The researchers’ synthesized alloy effectively promotes one of the chemical reactions that occurs inside fuel cells to produce electricity. That reaction involves adding electrons to oxygen gas that has settled onto the surface of a fuel-cell electrode, a process called a reduction reaction. A material like platinum on the surface of an electrode is needed to promote (catalyze) the process in which paired oxygen atoms relinquish their tight bonds to each other and accept additional electrons.

“The alloy works slightly better than platinum for reducing gaseous oxygen,” said Manthiram, “and the alloy also provides a big advantage in terms of cost.”

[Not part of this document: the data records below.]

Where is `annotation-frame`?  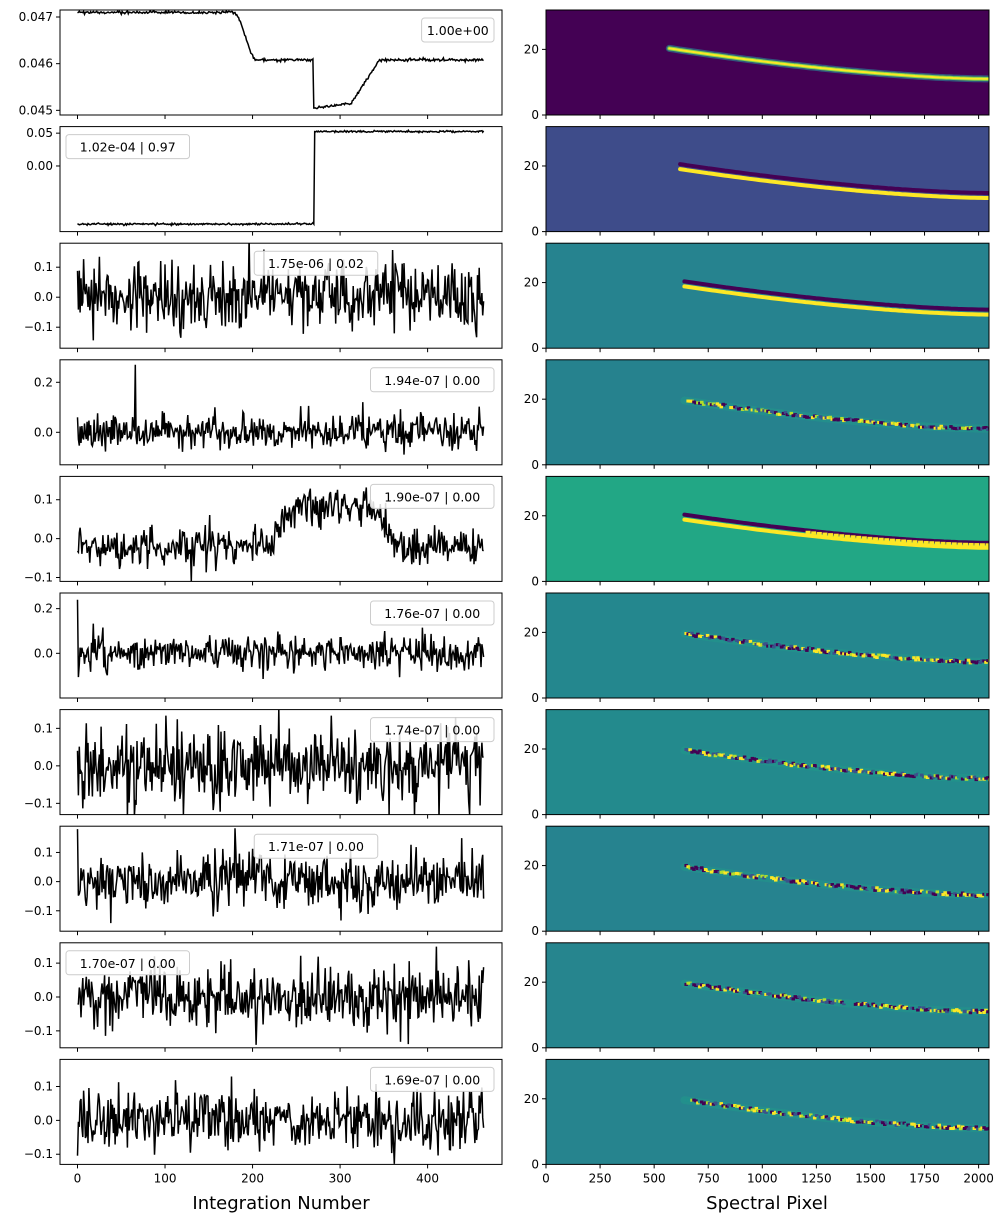
annotation-frame is located at coordinates (458, 30).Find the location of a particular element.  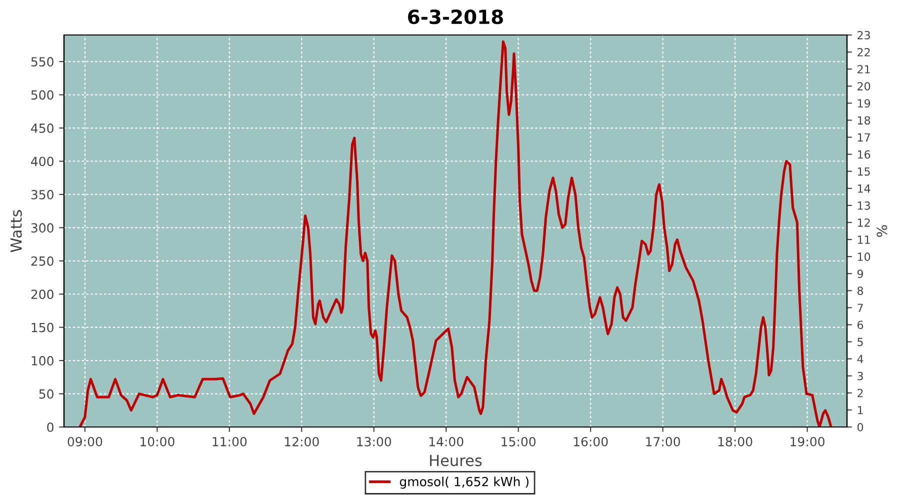

y2-tick-label: 5 is located at coordinates (860, 342).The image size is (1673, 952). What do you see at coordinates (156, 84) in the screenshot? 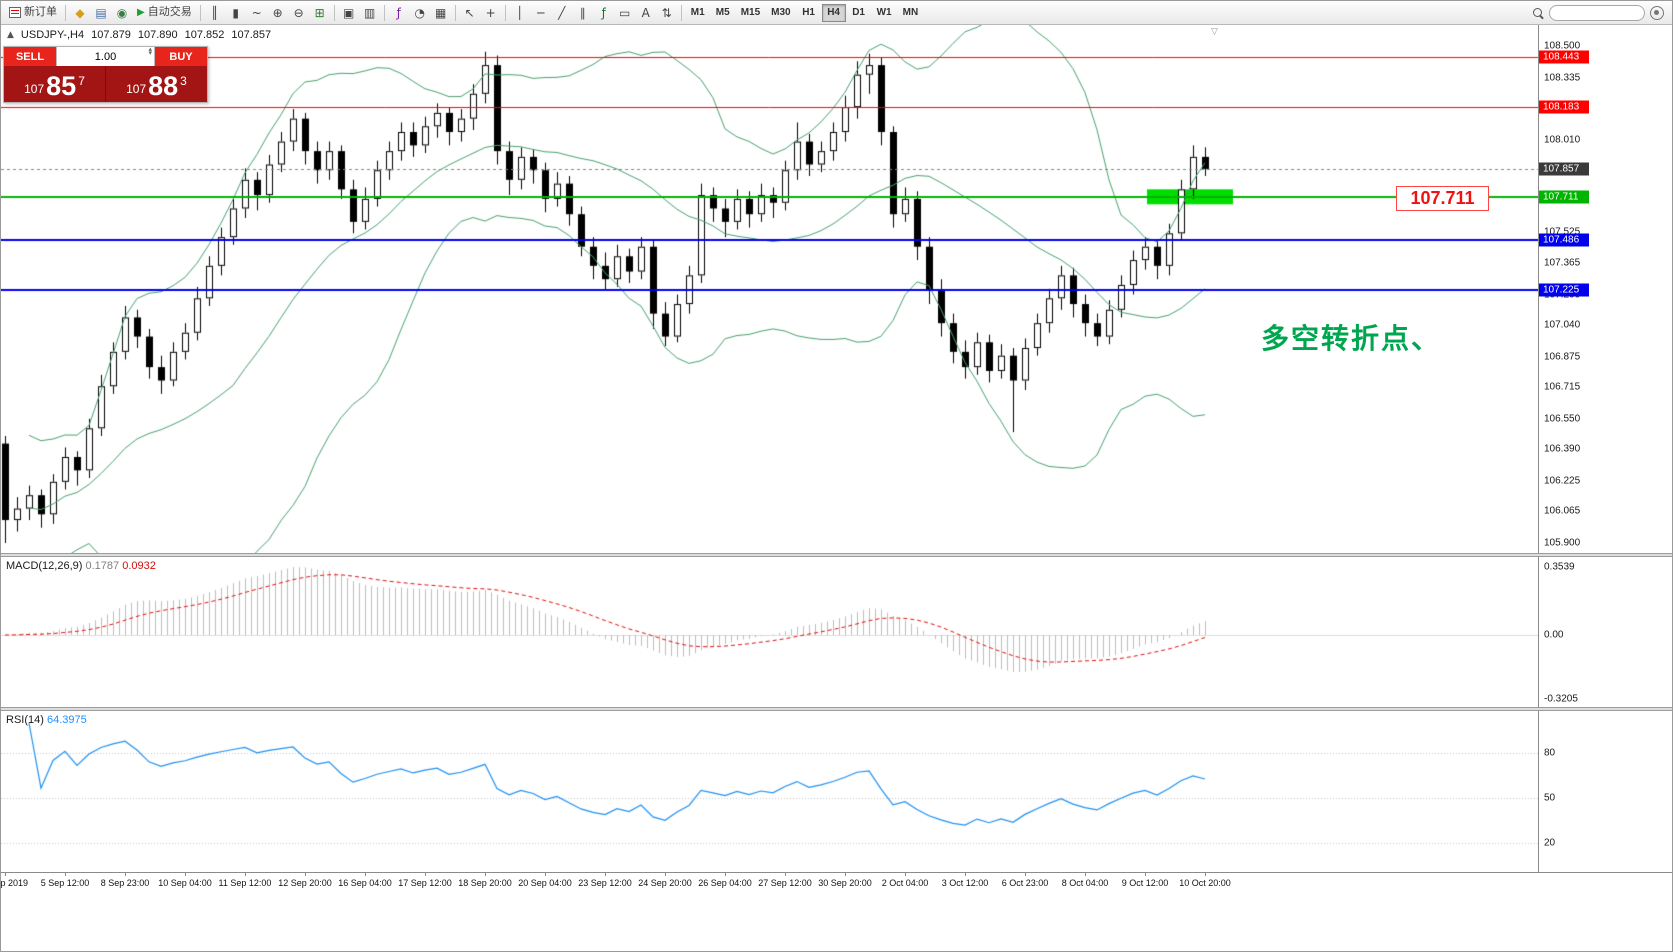
I see `buy-price: 107 88 3` at bounding box center [156, 84].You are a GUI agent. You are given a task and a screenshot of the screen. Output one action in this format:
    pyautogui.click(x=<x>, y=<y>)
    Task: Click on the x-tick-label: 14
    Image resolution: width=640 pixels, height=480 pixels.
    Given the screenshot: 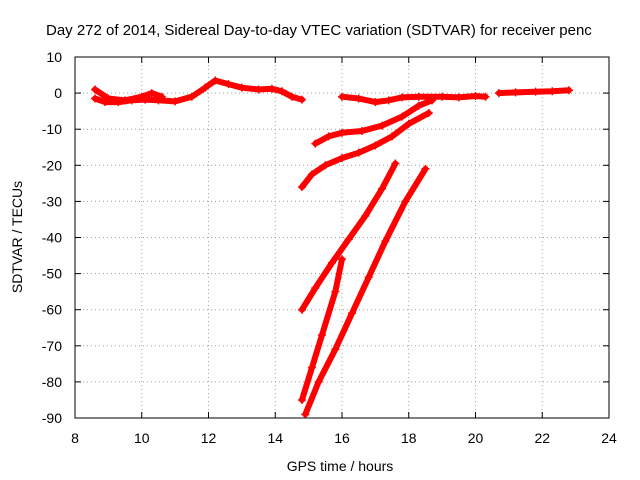 What is the action you would take?
    pyautogui.click(x=275, y=438)
    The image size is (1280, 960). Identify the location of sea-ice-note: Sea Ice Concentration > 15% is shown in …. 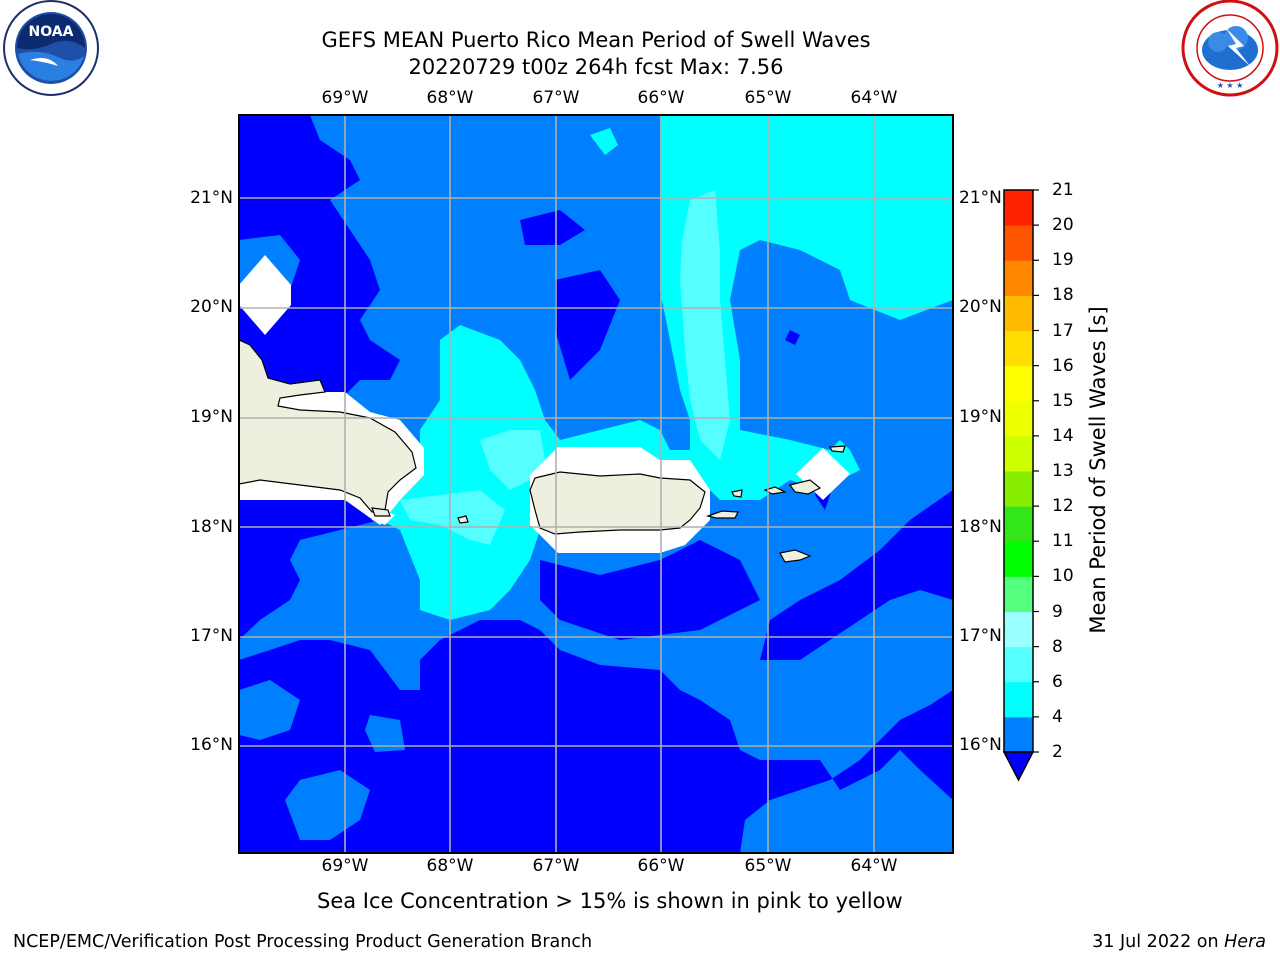
(610, 901).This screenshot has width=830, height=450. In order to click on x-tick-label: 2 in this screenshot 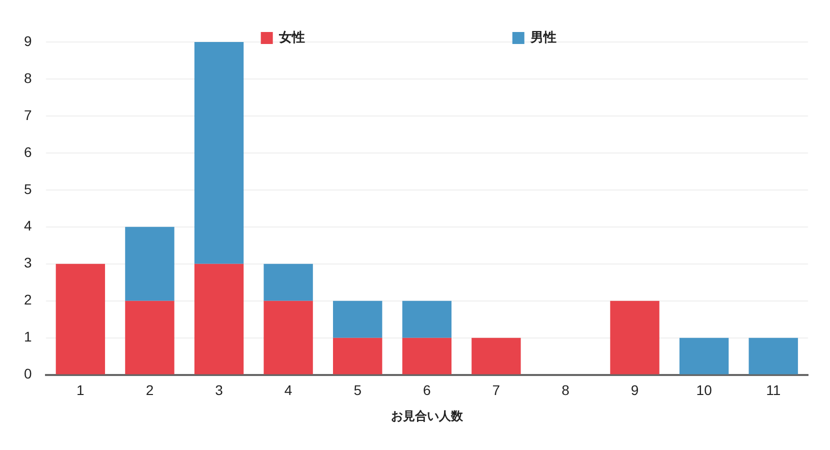, I will do `click(150, 390)`.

Palladium is about five times cheaper than platinum because it is more readily available in the earth. And the palladium alloy is equally durable, an important feature in fuel cells, where chemical reactions take place at temperatures of 140 degrees Fahrenheit (60 degrees Celsius) or higher.

In the experiments led by Manthiram and postdoctoral fellow Vadari Raghuveer, they synthesized a palladium/cobalt/molybdenum alloy under conditions that included a temperature of 932 degrees Fahrenheit (500 degrees Celsius) to force the elements to intermingle. After verifying that the trio had formed an alloy using X-ray diffraction, they studied how well the material served as a catalyst on the reducing electrode (cathode) of a fuel cell.

The engineers and Professor of Chemistry and Biochemistry Allen Bard determined the alloy had two advantages. It not only worked as well as a platinum-based cathode, but took longer to degrade and lose catalytic ability when methanol fuel was used as the source of electrons for reduction reactions.

Many of the investigators’ experiments have focused on gaseous hydrogen fuel as the source of fuel-cell electrons, as would be used in the stacks of fuel cells that could one day power cars. However, they also studied methanol because electronic devices such as laptops and cell phones are being commercialized that use a methanol-powered fuel cell.

“Our new material has the commercial prospect of being able to work in fuel cells that power all of these emerging technologies,” said Manthiram, who holds the Ashley H. Priddy Centennial Professorship in Engineering.

Bard holds the Norman-Hackerman Welch Regents Chair in Chemistry, and led a previous study with Manthiram about a palladium/cobalt/gold alloy that started the current investigation. The previous study was published in the Sept. 28 issue of the Journal of the American Chemical Society. Raghuveer will soon begin a second postdoctoral fellowship at the New Mexico State University.